Some immunocompromised individuals may require an additional dose of a COVID-19 vaccine following a one-or-two-dose primary series, the Public Health Agency of Canada (PHAC) said Friday.
Based on new recommendations from the National Advisory Committee on Immunization (NACI), Canada’s Chief Public Health Officer, Dr. Theresa Tam, advised “an additional dose, or third dose of COVID-19 vaccine, for moderately or severely immunocompromised people who are more likely to have had a less than adequate immune response to the initial one or two dose COVID-19 vaccine series.”
“NACI continues to examine the need for booster doses, which unlike additional doses are intended to restore initially adequate immune protection that may have waned over time,” Dr. Tam said, speaking to reporters Friday.
The NACI advice also mentioned that people who are moderately to severely immunocompromised are shown to have a weaker response to vaccinations.
It recommended that those who are not yet vaccinated should receive three doses of an mRNA vaccine.
It said that an additional dose of an mRNA vaccine should be provided to those who are fully vaccinated, including those who received mixed vaccine shots.
Dr. Tam said the advice applies to people 12 and up whose immune systems are compromised for a variety of reasons like being treated for a tumour or having an untreated HIV infection that has advanced.
“There’s a very broad group of individuals who may have either underlying health condition or a treatment that’s rendered them more immunocompromised,” she said. “Talk to your health provider and discuss your particular situation.”
The national advisory panel further stated that offering a third COVID-19 vaccine dose to those who are immunocompromised is different than giving a booster shot to the general population because for most, two doses of vaccine protects against the coronavirus.

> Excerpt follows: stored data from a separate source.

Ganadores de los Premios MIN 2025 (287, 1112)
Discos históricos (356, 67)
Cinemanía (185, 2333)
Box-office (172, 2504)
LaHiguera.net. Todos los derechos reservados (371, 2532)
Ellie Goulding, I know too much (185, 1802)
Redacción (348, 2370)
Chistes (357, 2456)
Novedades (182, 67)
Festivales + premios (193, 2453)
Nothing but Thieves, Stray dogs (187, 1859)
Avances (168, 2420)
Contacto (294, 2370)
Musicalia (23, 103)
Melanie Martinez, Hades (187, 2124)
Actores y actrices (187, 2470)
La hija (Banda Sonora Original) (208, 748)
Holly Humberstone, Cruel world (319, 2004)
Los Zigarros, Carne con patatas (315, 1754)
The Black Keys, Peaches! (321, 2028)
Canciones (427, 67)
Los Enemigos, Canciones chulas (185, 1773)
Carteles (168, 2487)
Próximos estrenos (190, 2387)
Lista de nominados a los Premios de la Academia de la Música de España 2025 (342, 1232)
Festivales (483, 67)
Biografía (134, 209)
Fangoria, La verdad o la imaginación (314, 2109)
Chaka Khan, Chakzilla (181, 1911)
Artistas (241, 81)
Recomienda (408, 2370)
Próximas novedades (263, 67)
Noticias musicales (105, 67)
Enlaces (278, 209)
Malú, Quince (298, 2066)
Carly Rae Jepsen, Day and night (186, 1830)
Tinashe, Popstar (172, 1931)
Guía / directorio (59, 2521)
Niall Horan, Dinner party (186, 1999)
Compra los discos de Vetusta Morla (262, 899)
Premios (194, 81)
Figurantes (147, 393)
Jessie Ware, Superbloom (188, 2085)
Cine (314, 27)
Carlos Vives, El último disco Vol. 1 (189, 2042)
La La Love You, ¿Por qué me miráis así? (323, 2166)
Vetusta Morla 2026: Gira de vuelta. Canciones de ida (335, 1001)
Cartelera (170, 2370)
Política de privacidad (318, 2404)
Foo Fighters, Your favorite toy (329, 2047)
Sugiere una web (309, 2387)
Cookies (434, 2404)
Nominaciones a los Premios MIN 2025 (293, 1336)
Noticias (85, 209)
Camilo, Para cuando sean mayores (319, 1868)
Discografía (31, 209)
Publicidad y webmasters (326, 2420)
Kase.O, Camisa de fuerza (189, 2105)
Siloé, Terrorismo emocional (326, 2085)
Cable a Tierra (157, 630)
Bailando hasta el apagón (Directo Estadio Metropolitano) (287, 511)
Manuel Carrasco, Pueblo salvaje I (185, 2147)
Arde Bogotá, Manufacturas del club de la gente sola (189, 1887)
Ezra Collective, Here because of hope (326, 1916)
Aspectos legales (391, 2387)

“This is not unusual for immunocompromised groups, where we often recommend different vaccine schedules to help them achieve better protection,” Dr. Shelley Deeks, committee chair, said in a statement.
“This is different from a booster dose, which would be used to boost an immune response that has waned over time.”
Even without the official advice, provinces like Ontario and Alberta have relied on their own health experts and gone ahead with offering third doses to those considered more medically vulnerable, such as seniors living in long-term care and patients who received transplants, are undergoing cancer treatments or are otherwise immunosuppressed.
Saskatchewan announced Friday that it too would begin giving a third shot to seniors starting in October. It said third doses would start being administered this week to those who are immunocompromised.